> **Data to use**:
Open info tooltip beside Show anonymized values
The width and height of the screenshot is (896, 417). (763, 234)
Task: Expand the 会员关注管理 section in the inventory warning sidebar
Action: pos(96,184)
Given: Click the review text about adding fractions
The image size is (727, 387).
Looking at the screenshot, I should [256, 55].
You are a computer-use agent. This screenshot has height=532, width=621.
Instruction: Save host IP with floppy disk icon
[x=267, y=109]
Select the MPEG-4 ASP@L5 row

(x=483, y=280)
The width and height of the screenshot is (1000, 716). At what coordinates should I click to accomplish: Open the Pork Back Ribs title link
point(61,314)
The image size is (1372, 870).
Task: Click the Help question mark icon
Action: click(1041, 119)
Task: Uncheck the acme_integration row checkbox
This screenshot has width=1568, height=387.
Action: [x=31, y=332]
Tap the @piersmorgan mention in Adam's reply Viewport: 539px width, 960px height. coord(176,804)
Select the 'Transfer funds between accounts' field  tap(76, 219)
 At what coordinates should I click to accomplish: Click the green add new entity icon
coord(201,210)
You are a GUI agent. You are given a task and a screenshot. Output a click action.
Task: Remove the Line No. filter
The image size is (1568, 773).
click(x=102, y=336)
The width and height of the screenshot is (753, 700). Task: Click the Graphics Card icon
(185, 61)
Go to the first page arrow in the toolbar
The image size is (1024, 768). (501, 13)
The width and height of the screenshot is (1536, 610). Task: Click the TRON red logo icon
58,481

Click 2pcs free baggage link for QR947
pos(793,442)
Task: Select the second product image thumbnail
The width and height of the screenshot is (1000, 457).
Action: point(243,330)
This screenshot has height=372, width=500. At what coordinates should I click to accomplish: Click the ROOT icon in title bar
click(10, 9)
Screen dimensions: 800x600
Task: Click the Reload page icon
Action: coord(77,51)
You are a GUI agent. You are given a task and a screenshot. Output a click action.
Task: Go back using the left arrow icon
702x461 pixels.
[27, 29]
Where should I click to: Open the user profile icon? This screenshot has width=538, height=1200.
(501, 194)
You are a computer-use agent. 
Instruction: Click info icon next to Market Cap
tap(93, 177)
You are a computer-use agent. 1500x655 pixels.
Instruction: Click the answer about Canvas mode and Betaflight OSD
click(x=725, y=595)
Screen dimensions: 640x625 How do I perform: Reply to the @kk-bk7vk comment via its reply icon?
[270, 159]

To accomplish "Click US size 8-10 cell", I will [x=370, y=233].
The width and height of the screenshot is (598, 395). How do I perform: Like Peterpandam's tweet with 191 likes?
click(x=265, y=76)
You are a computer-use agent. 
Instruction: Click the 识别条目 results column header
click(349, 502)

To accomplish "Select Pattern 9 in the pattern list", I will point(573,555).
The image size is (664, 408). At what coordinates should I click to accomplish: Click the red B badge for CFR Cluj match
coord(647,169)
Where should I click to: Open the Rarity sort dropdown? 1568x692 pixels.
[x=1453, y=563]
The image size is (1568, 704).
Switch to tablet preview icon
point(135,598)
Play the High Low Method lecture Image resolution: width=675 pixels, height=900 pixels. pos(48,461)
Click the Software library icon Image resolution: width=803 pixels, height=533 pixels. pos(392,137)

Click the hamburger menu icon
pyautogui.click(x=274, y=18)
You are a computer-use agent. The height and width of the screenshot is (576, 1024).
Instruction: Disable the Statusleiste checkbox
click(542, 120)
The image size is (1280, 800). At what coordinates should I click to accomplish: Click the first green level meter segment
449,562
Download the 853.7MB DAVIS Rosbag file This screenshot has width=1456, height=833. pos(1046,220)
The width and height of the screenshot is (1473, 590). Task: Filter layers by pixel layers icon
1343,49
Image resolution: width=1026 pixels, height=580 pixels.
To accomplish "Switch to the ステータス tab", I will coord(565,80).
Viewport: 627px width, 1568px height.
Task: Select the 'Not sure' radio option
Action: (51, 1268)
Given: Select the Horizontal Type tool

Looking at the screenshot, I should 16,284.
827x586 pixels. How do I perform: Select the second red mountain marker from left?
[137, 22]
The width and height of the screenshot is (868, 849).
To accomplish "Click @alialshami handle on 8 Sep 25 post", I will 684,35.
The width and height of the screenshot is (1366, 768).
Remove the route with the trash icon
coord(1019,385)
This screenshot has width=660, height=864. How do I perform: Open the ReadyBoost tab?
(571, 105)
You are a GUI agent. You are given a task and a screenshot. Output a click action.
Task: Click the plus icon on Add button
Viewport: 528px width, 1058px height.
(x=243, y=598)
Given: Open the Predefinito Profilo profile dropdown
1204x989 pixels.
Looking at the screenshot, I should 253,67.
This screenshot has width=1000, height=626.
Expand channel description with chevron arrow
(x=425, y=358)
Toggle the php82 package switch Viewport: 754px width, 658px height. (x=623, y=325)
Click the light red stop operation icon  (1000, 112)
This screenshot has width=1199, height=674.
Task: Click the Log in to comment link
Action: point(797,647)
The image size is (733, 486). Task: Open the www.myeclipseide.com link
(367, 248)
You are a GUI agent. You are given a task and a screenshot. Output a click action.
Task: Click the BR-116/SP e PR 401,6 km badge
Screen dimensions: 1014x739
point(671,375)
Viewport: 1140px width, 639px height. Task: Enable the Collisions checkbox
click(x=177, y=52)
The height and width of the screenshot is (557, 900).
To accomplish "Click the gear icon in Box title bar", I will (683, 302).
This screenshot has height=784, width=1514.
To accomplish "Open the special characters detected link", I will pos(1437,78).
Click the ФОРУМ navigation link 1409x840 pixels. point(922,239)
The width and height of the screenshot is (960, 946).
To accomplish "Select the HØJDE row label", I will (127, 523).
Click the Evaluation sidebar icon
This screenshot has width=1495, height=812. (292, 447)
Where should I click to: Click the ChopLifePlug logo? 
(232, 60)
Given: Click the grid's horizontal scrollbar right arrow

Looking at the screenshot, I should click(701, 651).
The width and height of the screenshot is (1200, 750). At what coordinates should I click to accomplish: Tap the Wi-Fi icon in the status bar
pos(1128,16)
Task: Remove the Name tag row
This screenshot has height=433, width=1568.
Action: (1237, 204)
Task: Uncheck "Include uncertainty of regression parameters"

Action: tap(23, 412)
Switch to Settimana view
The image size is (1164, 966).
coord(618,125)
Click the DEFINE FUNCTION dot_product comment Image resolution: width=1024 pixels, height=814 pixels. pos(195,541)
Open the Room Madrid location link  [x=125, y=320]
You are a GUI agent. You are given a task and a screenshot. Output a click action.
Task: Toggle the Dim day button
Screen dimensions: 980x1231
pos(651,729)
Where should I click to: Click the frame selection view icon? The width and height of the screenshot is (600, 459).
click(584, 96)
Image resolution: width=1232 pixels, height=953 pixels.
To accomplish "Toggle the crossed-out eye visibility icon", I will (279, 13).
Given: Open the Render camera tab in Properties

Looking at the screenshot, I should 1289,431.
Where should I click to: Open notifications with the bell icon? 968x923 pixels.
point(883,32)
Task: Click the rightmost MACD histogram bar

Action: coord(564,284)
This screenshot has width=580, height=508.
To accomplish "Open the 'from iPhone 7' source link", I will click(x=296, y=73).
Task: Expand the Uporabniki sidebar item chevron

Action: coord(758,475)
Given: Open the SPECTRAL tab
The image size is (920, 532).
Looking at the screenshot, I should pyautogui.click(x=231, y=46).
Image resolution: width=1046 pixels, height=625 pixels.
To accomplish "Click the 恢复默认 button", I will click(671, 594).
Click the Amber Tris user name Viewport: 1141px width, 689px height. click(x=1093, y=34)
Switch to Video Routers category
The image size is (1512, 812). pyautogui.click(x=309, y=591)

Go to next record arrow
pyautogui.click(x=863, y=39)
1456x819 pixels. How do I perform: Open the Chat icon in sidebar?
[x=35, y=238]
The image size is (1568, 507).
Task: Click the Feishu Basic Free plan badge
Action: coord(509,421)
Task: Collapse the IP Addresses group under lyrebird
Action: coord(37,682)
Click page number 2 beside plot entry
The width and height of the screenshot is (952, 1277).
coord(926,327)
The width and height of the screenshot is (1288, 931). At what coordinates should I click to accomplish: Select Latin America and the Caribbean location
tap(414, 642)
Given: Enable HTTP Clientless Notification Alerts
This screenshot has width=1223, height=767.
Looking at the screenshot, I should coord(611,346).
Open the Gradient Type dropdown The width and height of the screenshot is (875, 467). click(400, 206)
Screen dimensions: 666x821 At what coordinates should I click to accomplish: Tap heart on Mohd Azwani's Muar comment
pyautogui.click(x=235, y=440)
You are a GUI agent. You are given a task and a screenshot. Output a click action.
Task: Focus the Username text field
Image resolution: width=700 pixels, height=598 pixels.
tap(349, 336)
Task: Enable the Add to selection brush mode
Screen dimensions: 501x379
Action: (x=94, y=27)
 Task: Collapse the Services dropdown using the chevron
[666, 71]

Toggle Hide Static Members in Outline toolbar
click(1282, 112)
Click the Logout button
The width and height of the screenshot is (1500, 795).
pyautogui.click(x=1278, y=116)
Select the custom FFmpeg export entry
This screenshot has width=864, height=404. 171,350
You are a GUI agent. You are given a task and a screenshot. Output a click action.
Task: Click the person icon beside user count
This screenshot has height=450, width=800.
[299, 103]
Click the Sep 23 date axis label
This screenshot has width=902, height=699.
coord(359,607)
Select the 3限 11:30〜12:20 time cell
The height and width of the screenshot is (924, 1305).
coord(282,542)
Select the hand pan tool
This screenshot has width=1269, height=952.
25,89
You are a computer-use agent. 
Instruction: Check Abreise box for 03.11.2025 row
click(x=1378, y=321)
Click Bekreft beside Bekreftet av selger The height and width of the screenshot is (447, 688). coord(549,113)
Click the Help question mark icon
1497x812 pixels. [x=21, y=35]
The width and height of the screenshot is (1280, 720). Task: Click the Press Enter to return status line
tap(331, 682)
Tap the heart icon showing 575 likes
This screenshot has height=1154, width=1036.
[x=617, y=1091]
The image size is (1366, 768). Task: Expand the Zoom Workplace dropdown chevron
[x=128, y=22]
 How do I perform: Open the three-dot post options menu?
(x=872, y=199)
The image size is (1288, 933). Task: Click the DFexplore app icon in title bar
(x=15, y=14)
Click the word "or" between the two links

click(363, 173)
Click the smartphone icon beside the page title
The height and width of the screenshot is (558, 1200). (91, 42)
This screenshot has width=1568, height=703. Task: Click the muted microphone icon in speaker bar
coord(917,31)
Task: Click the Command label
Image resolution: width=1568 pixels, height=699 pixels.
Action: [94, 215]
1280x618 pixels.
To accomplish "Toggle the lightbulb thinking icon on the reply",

> **What is being asked**: Whatever else the listing above holds, retype exactly only the lines from the one containing "Given: Select the Horizontal Type tool" to the one containing "Given: Open the Predefinito", both ends kept.

> **Response box**:
Given: Select the Horizontal Type tool

Looking at the screenshot, I should 16,284.
827x586 pixels. How do I perform: Select the second red mountain marker from left?
[137, 22]
The width and height of the screenshot is (868, 849).
To accomplish "Click @alialshami handle on 8 Sep 25 post", I will 684,35.
The width and height of the screenshot is (1366, 768).
Remove the route with the trash icon
coord(1019,385)
This screenshot has width=660, height=864. How do I perform: Open the ReadyBoost tab?
(571, 105)
You are a GUI agent. You are given a task and a screenshot. Output a click action.
Task: Click the plus icon on Add button
Viewport: 528px width, 1058px height.
(x=243, y=598)
Given: Open the Predefinito Profilo profile dropdown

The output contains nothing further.